Once the profit after tax is calculated, deduct share profits due to the non-controlling interest.
Non-controlling interest
This is calculated as: NCI% x subsidiary’s profit after tax (taken from S’s column of consolidation schedule).
Dividends
A payment of a dividend by S to P must be cancelled. Any dividend income shown in the consolidated statement of profit or loss must arise from investments other than those in subsidiaries or associates.
Unrealised Profits
The adjustment to unrealised profit should be shown as an increase to cost of sales. It affects the books of the SELLER.
Sales and Purchases
Intra-group trading must be eliminated from the consolidated statement of profit or loss.
Consolidated sales revenue = P’s revenue + S’s revenue – intra-group sales
Consolidated cost of sales = P’s COS + S’s COS – intra-group sales
Interest on loan
If loans are outstanding between group companies, intra-group loan interest will be paid and received. Both the loan and loan interest must be excluded from the consolidated results.
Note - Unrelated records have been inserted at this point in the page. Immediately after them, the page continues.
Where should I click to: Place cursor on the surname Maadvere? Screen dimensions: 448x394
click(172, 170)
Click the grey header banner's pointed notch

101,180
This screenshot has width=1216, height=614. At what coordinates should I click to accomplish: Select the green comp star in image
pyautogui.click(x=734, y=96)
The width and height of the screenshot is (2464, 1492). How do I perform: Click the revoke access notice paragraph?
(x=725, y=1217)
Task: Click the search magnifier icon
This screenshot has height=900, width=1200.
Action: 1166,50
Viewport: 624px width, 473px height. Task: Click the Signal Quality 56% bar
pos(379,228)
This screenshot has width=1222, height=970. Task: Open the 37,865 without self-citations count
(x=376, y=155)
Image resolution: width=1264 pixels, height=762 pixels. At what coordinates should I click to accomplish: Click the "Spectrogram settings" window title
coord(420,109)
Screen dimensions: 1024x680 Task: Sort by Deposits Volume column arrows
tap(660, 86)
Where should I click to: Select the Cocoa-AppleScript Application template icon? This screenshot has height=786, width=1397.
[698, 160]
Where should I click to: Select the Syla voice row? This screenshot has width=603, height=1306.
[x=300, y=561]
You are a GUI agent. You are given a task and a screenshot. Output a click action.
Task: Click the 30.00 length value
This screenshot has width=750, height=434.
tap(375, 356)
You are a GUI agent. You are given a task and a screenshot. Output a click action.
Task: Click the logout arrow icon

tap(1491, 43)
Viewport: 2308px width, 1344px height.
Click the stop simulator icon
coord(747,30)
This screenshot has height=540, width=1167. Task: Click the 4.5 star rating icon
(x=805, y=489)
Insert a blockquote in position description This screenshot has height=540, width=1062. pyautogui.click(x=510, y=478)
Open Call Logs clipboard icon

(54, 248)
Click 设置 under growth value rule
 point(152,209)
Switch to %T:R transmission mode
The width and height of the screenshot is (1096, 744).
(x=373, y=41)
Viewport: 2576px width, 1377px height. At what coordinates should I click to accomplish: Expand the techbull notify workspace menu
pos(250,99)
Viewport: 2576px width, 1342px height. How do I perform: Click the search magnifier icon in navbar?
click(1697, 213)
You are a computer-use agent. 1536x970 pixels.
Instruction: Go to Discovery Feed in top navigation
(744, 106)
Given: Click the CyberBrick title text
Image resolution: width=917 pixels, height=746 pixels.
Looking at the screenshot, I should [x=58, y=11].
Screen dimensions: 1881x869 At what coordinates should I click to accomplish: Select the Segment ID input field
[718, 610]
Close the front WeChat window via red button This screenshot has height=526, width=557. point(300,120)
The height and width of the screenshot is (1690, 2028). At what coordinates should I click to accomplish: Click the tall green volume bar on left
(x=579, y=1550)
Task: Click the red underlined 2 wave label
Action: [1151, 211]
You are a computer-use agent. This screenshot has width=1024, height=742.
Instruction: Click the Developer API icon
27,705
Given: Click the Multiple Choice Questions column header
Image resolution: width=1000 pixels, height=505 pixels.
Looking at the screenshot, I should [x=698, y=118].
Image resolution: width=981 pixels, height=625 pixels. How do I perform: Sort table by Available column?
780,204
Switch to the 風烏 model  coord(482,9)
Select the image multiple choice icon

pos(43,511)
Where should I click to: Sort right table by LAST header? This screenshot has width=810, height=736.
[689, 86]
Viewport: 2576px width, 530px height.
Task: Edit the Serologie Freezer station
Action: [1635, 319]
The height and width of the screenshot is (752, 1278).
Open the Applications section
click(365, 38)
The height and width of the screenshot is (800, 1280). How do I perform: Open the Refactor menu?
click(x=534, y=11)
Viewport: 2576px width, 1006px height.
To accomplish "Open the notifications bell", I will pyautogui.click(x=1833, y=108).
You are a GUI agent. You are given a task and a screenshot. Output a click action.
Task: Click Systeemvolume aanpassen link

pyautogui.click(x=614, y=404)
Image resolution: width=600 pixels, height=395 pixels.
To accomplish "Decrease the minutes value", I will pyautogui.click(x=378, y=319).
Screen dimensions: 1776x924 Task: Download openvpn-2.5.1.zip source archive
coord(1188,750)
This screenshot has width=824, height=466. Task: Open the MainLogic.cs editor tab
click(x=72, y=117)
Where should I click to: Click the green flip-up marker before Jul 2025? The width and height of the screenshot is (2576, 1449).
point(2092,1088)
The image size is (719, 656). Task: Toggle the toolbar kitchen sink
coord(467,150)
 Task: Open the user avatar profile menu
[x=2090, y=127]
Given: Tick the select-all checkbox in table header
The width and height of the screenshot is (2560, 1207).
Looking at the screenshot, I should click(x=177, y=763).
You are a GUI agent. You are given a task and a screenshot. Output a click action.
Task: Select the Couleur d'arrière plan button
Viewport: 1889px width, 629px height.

Transfers of non-current assets
If one group company sells a non-current asset to another group company, the following adjustments are needed in the statement of profit or loss
Any profit or loss arising on the transfer must be deducted
The depreciation charge must be adjusted so that it is based on the cost of the asset to the group
Mid-year acquisitions
If a subsidiary is acquired part way through the year, then it is important to time apportion the results of S in the year of acquisition. Unless indicated otherwise, assume that revenue and expenses accrue evenly.
Other Comprehensive Income
The consolidated statement of comprehensive income is produced using the consolidated statement of profit or loss as a basis. Remember that in F3/FFA, the only item of other comprehensive income you may have is the revaluation of PPE. This is shared between the owners of the parent and NCI according to the percentage of their investment.